Al Qaeda es una reliquia. Es la buena noticia. La mala es que el traspaso de poderes totalitarios y violentos al Estado Islámico significa que la amenaza a la seguridad occidental es más difusa, más invertebrada, más impredecible y, en términos generales, igual o mayor a la que hemos padecido en la última década. Y eso afecta inexorablemente a España, que era, es y será un blanco prioritario para el salafismo armado.

La nostalgia de Al Ándalus, la evocación de la grandeza perdida por el extinto Imperio arabo-musulmán hace que quienes se autodenominan «soldados de Alá» nos consideren ocupantes de un territorio usurpado ilegalmente y, por consiguiente, sobre el que recae la obligación de reislamización. Es un postulado innegociable, inamovible con el paso del tiempo.

A nivel de riesgo nacional a nuestro sistema de libertades, las Fuerzas de Seguridad no deberán sino redoblar los esfuerzos de prevención y anticipación en las ciudades de Ceuta y Melilla. Ya lo han hecho en los últimos doce meses. Sin duda, porque las redes del yihadismo transnacional han establecido esas bases como cabeza de puente para planificar, ejecutar y controlar operaciones de la más diversa índole delincuencial. Y eso convierte a nuestras posiciones en el norte de África en un foco caliente con tres vectores entrantes y salientes.

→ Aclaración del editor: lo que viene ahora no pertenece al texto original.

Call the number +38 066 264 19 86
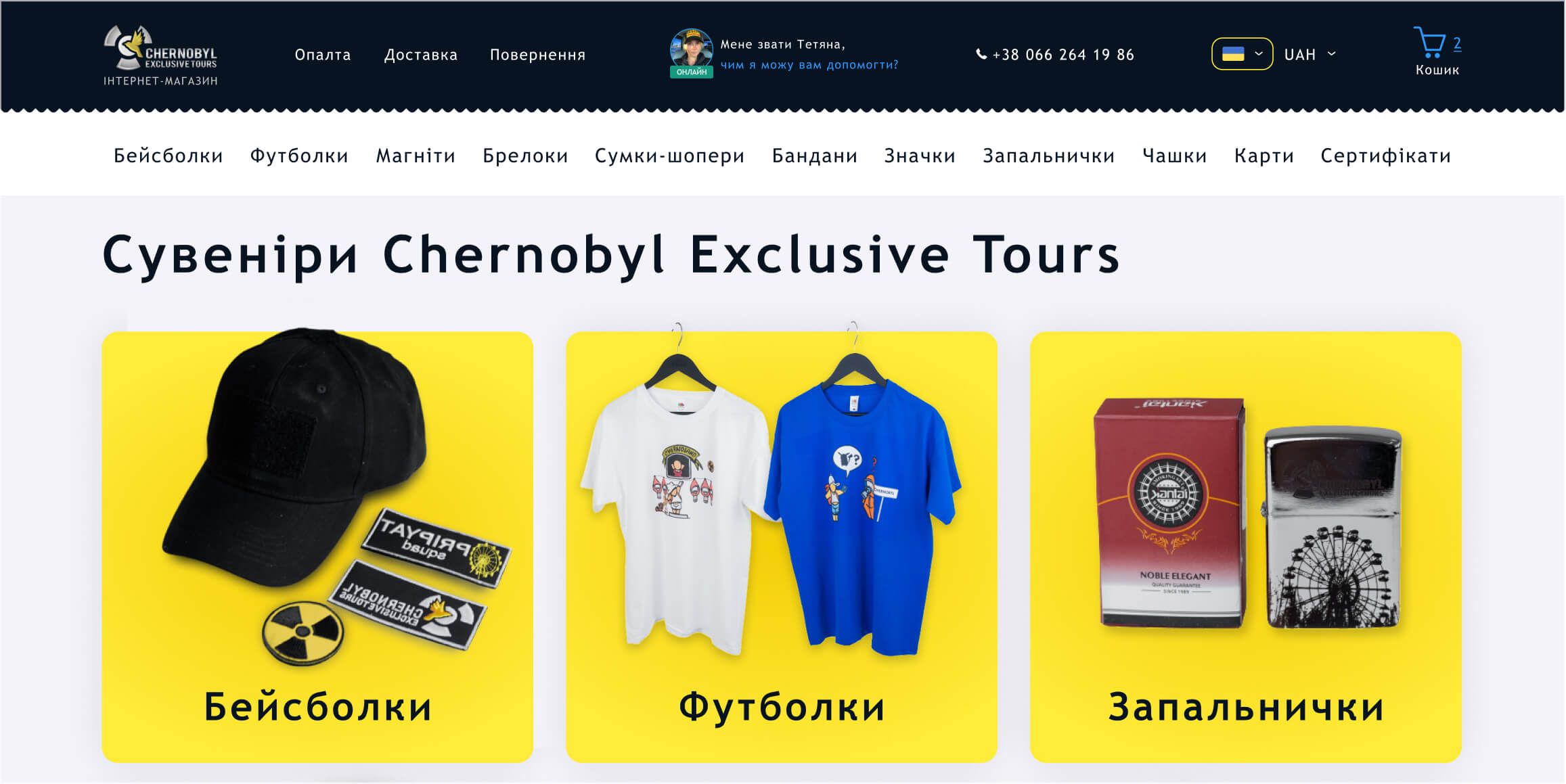The height and width of the screenshot is (784, 1566). 1063,54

Primero, el peligro que representan los terroristas radicalizados, captados y enviados a zonas de conflicto, como Irak o Siria (también Mali u otros territorios subsaharianos). Y ello con el grave problema que conlleva su regreso a nuestros país con una formación cualificada y un entrenamiento más o menos sofisticado, por ejemplo, en la fabricación de explosivos o el manejo de armas de guerra.

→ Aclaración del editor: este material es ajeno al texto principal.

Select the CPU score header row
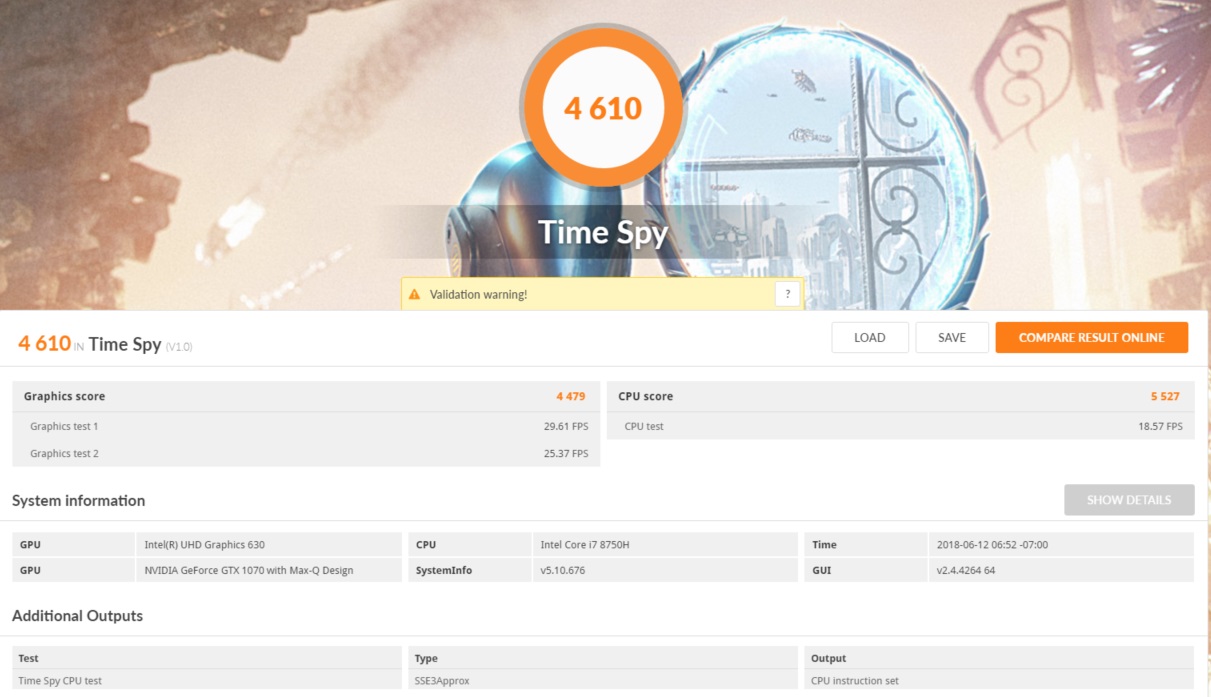This screenshot has height=697, width=1211. 900,397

Segundo, el peligro que representan los terroristas que, imbuidos de la idea inamovible de la «resistencia contra el imperialismo», buscan con ambición y fanatizados el salto a la Península. Y a partir de ahí su conexión puntual o integración permanente en entramados más o menos organizados, estructurados y con ciertos medios para la financiación y la logística (principalmente extendidos en todo el arco del Mediterráneo).

Tercero el peligro que representan los terroristas que se mueven de una zona a otra del Magreb (esencialmente en Marruecos y Argelia) para, en un momento dado cruzar la frontera. Aquí buscan –y así seguirá siendo con mayor ahínco– o bien ejercer de prescriptores y maestros de los aspirantes a suicidarse en nombre del «islam auténtico» o bien larvar una red de contactos para darle forma a proyectos de atentados llamados a causar gran destrucción material y humana.

Ya hace años el ideólogo de referencia de la yihad postmoderna, Mustafá Setmarian Nasar, dejó escrito en su llamada a la violencia global que la próxima fase en el combate del enemigo debería ser la protagonizada por musulmanes –individuos o pequeños grupos– capaces de golpear y retirarse, desmoralizar al oponente y doblegarlo en países como España sin necesidad de tomar el espacio físico como en las antiguas batallas.

En este sentido, las unidades especializadas del Cuerpo Nacional de Policía y la Guardia Civil, en colaboración con Instituciones Penitenciarias, deberán centrarse de forma proactiva, diligente e implacable en la detección de la figura del «lobo solitario». Este perfil, entre los epígonos de Bin Laden, podrá surgir de entornos carcelarios, de oratorios más o menos informales o clandestinos y –más alarmante– del calentamiento que éste tipo de delincuentes proporcionan y reciben a través de las redes sociales. Ahí ya está dibujado un nuevo y decisivo frente. Tres armas serán necesarias para vencer: la primera, la información; la segunda, la información; la tercera, la información.